Non vogliamo che il nostro lettore si schianti a terra, allora dobbiamo dargli ali leggere. Per volare le sue ossa devono essere vuote, come quelle degli uccelli, scarnite di tutto quello che non è essenziale.
Al contrario, ne’ Le correzioni di Jonathan Franzen, un capolavoro, il lettore percorre, con il suo passo, il sentiero che lo porta sul terreno di un continuo saliscendi, soltanto alla fine si guarderà indietro e ammirerà il cammino lastricato da centinaia di pagine. Alcune noiose, altre superflue. Quel tipo di lettore sarà contento anche dei momenti noiosi e superflui perchè sono serviti a comporre il cammino che alla fine appare completo e appagante.
Il racconto breve è un grappino da mandare giù tutto d’un sorso, contro un vino rosso da meditazione.
Non tutti la pensano così, dico la cosa dello shottino. Checov ha scritto dei grandi grappini invecchiati in barrique da gustare davanti al fuoco. Il Carver di Cattedrale è un capolavoro da leggere parola per parola e rileggere ancora a distanza di giorni. Ma non tutto Carver funziona così e Cattedrale è quasi un romanzo, un bonsai di romanzo.
Tutto Carver e tutto Checov hanno però una caratteristica da bicchierino super alcolico: la botta che ti danno con un ritmo calzante, avvolgente, scandito.
Togliere il superfluo e colpire il lettore alla giugulare.
E’ questa la lezione dei maestri che, come ho potuto, ho tentato di portare in Device, Dio mi perdoni se scrivo il mio nome nello stesso articolo in cui cito Franze, Carver e Checov.
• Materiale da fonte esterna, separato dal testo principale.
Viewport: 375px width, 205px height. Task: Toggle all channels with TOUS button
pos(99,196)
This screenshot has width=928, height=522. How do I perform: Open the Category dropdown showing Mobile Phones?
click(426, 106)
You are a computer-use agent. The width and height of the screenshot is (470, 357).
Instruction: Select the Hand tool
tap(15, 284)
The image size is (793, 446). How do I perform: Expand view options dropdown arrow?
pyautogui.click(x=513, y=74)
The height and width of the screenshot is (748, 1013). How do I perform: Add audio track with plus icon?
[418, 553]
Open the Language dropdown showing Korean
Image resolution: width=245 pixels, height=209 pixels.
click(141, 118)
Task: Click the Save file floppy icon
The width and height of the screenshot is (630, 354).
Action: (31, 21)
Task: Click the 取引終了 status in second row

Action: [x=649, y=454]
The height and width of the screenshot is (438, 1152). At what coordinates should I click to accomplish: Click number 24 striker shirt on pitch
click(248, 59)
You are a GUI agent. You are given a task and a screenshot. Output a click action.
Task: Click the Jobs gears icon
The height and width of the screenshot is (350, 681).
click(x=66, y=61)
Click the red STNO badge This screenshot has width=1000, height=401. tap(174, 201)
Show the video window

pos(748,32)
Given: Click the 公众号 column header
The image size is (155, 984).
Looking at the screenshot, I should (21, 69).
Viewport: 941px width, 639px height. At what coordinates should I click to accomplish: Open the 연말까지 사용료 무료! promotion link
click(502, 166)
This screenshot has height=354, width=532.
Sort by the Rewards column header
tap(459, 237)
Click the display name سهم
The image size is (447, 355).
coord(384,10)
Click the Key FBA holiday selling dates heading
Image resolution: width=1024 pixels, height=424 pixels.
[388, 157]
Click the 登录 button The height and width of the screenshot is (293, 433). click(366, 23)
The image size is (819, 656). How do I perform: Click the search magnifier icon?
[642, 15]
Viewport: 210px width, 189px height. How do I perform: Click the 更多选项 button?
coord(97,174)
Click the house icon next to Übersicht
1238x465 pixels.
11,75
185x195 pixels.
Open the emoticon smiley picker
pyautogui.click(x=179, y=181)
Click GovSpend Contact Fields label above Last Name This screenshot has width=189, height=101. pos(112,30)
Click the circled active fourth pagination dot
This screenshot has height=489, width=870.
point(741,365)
Device ha un filo rosso: in ogni racconto viene descritto l’impatto che la tecnologia ha su di noi. E’ facile essere essenziali quando al centro c’è Facebook.
Ma quando parliamo della scena di un presunto delitto?
Mi sono dato un obiettivo: parli del mondo dei social? Scrivi come scriveresti su Twitter. Ogni frase un tweet. Ecco, tutto si può dire sul mio shottino, tranne che non sia un colpo di fucile.
Arrivarono i rinforzi, la scientifica, l’ispettore, il magistrato. Professionali.
Vicini e giornalisti si appostarono, avidi e cinici, dove potevano.
I primi inventariarono, fotografarono, sequestrarono.
I secondi cercarono di capirci qualcosa. Curiosi.
Per completare il copione chiamarono a testimoniare anche la bella signora mora. Quella era già pronta per le ultime giornate di mare ed era ancora delusa per come si erano conclusi i fatti la sera prima.
Lanciò uno sguardo di sfida a Luca. Sperava ancora di vederlo in manette.